While escalating tension in Russia and the prospect of interest rates hike sooner than expected are currently pushing the global markets down, some upbeat global economic indicators, increasing consumer confidence, and a healing U.S. job market are acting as tailwinds (read: Play Rising Rates with These ETFs).
Given higher volatility in the stock market, investors are embracing leverage/inverse ETPs this year for big gains in a short period. As per Boost ETP, AUM of global leverage/inverse products stood at a record $61.3 billion at the end of February, up 6% from the year-ago month. About 65% of AUM comes from leverage/inverse equity ETPs, 22% from debt, 7% from commodities, and the rest from currency and alternative ETPs.
In fact, these products have provided outsized gains (over 50%) just within the three months of the year, though these involve a great deal of risk when compared to traditional products. Below, we have highlighted four leverage/inverse ETPs that have been crushing the market from the year-to-date look but with much greater volatility.
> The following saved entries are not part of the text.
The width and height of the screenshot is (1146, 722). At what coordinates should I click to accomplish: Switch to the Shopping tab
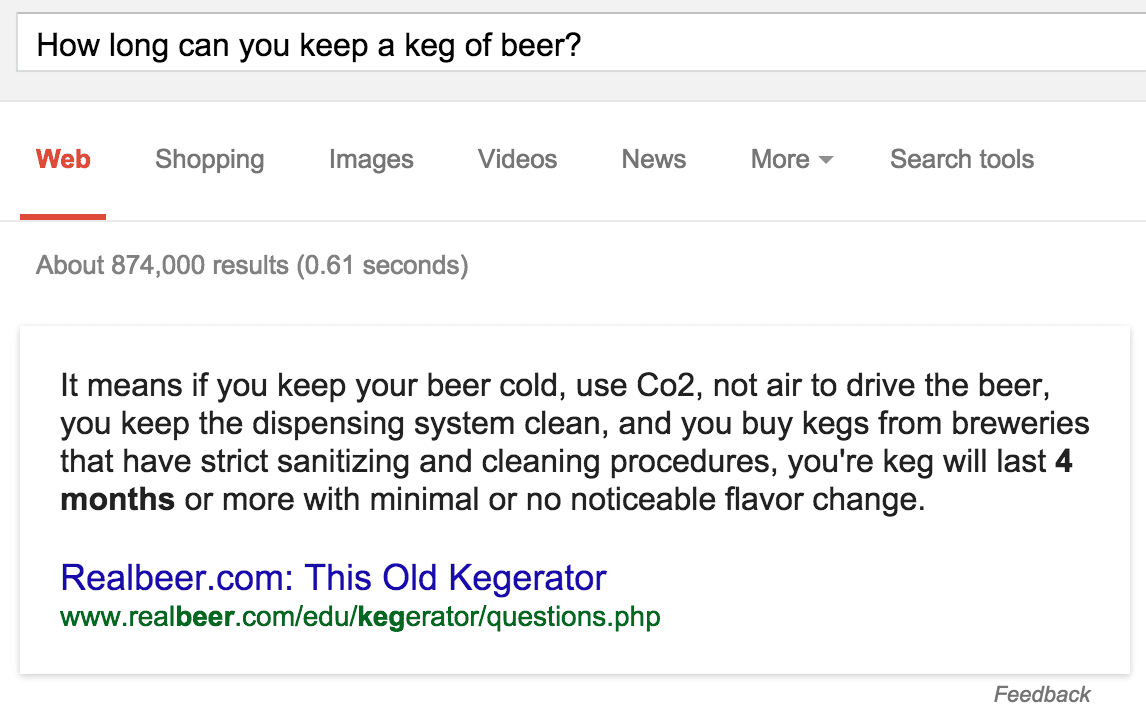coord(210,159)
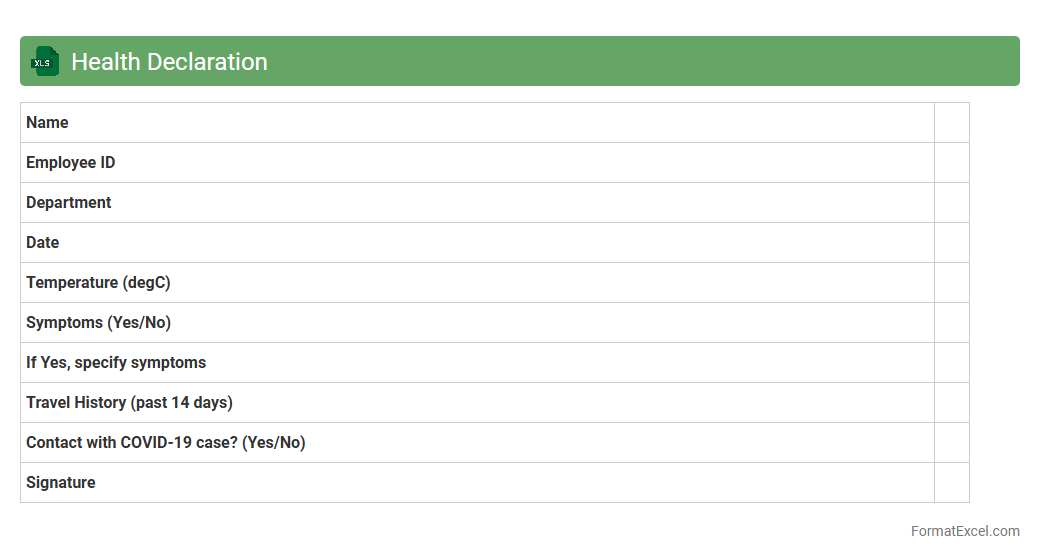Select the Symptoms (Yes/No) answer cell
Screen dimensions: 1040x560
[x=951, y=323]
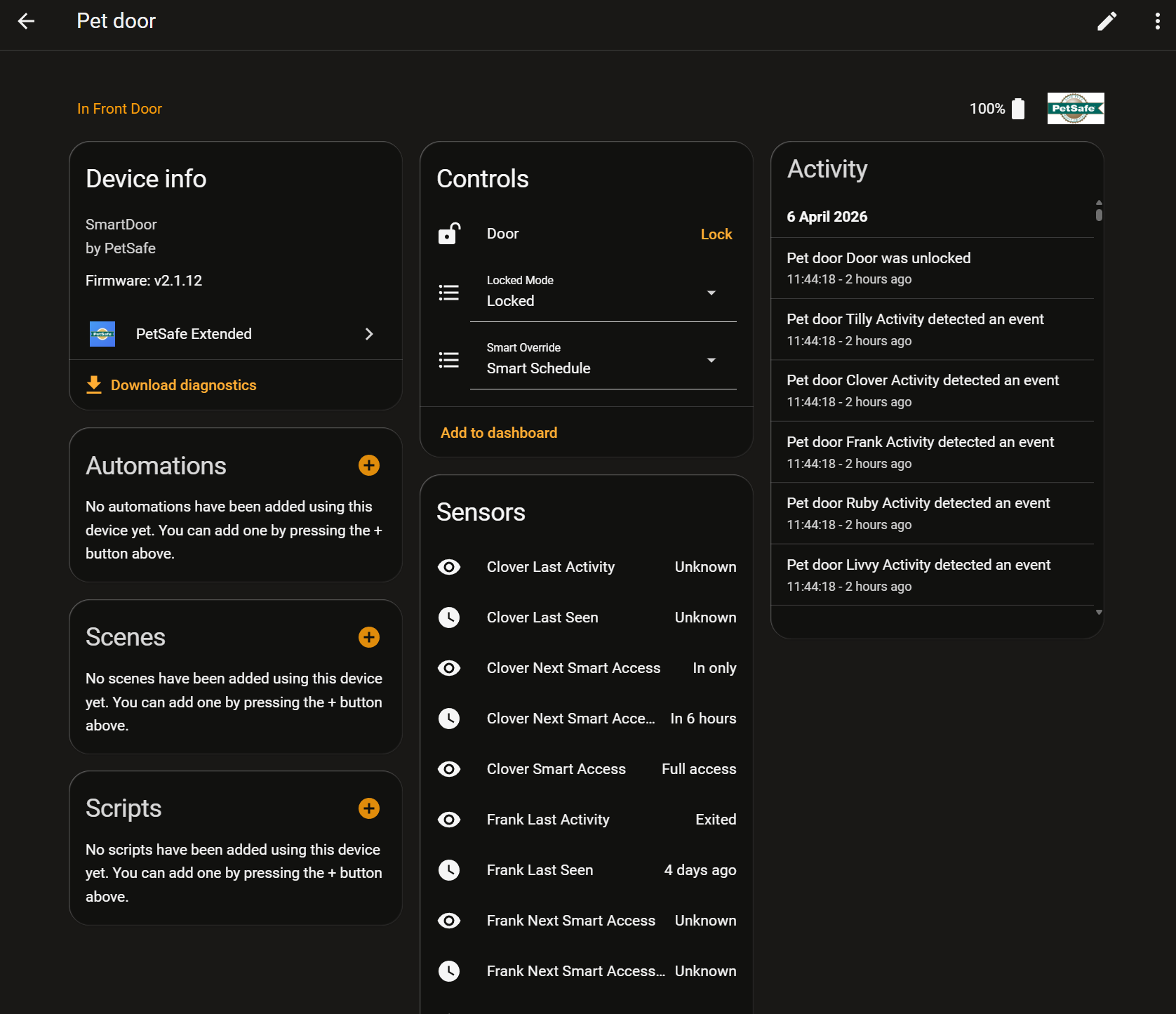The width and height of the screenshot is (1176, 1014).
Task: Click the pencil edit icon
Action: click(1107, 21)
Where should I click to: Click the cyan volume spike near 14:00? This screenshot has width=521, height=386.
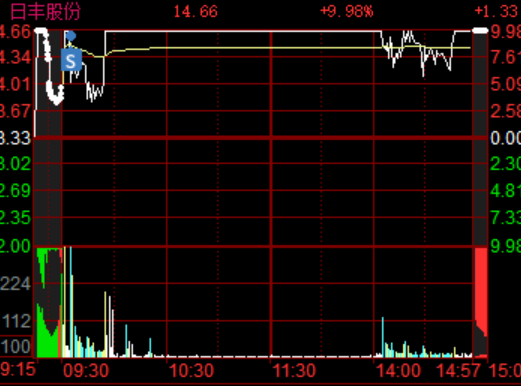tap(383, 337)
This trend might continue at least for the near term if the global sentiments remain volatile (read: 3 MLP ETFs Riding Out Market Volatility).
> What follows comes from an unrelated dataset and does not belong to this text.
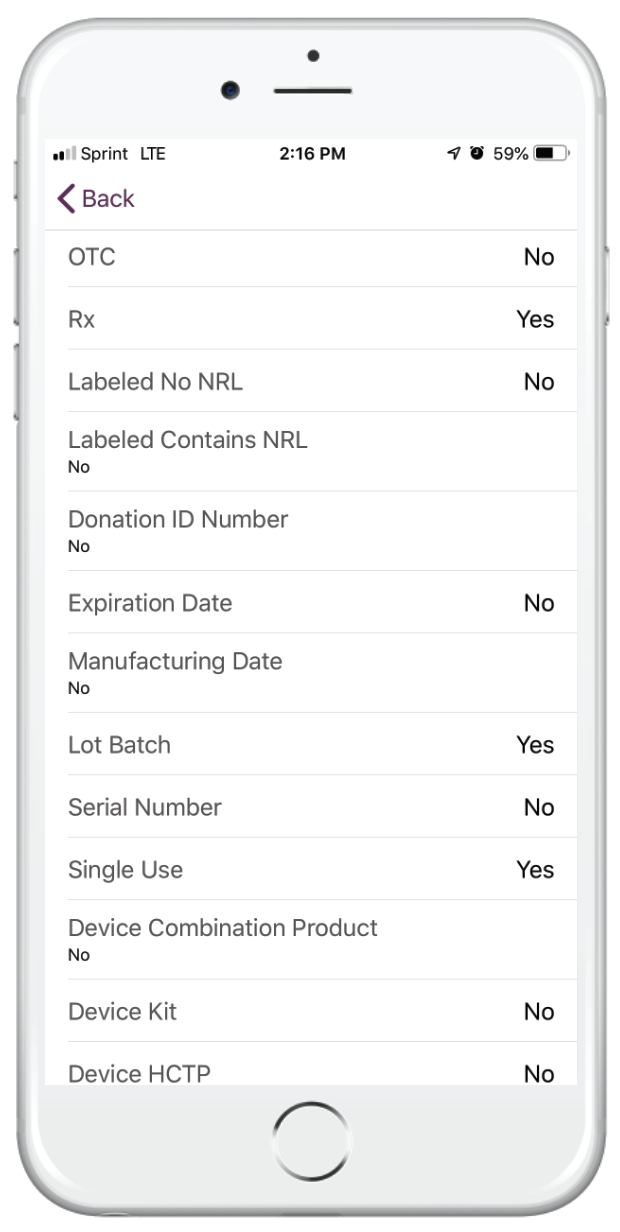Tap the Single Use row
Screen dimensions: 620x1232
point(310,869)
These products either create a leveraged long/short position or inverse long/short position or leveraged inverse long/short position in the underlying index through the use of swaps, options, future contracts and other financial instruments.
Daily Russia Bear 3x Shares (RUSS)
This fund seeks to deliver thrice (3x or 300%) the inverse (or opposite) performance of the Vectors Russia Index. The benchmark measures the performance of the stocks that are domiciled and primarily listed on an exchange in Russia or generate at least 50% of their revenues in Russia (read: Is It Time to Flee Russian ETFs?).
Energy firms take the top spot at 41% while materials, telecom and financials round off to the next three with double-digit exposure. About three-fifths of the portfolio is tilted toward large cap stocks. The fund has amassed $25.7 million in its asset base while charging 95 bps in fees and expenses. It trades in moderate volume of less than a million shares a day and has returned about 84% so far this year.
Direxion Daily Junior Gold Miners Index Bull 3x Shares (JNUG)
This fund seeks to deliver thrice the performance of the Market Vectors Junior Gold Miners Index. The benchmark provides exposure to the largest and most liquid small-cap companies that derive more than half of their revenues from gold mining. Canadian firms dominate the return at 64%, followed by Australia (20%) and the U.S. (9%).
The ETF has accumulated $64 million in its AUM since its debut last October. Average trading volume is good, exchanging about 276,000 shares a day while expense ratio came in at 0.95%. JNUG is up nearly 77% in the year-to-date time frame (read: Gold Mining ETF Investing 101).
Daily Gold Miners Bull 3x shares (NUGT)
This product seeks to deliver thrice the daily performance of the NYSE Arca Gold Miners Index, which consists of firms that operate globally in both developed and emerging markets, and are involved primarily in the exploration and production of gold. Here again, Canada takes the top spot at 63% while the U.S. (13%) and South Africa (9%) round off to the top three.
The fund is rich with AUM of $755.7 million and average daily volume of around 5.3 million. It charges investors 95 bps in annual fees and expenses. The ETF is up over 62% so far this year.
PowerShares DB Base Metals Short ETN (BOS)
This ETN provides inverse exposure to the daily performance of the Deutsche Bank Liquid
Commodity Index – Optimum Yield Industrial Metals – which seeks to measure the performance of underlying futures contracts on aluminum, copper and zinc (see: all the Inverse Commodity ETFs here).
In particular, aluminum accounts for 36% share, closely followed by copper (35%) and zinc (29%). The note is unpopular and illiquid with AUM of just $2.5 million and average daily volume of under 3,000 shares. The product charges 0.75% in expense ratio and has returned over 57.5% in the year-to-date time frame.
As a caveat, investors should note that these products are suitable only for short-term traders as these are rebalanced on a daily basis.
Still, for ETF investors who want to tap both upturns and downturns in the global market in the near term, either of the above products could make an interesting choice. Clearly, a near-term leveraged/inverse could be intriguing for those with high-risk tolerance, and a belief that the “trend is your friend” in this corner of the investing world.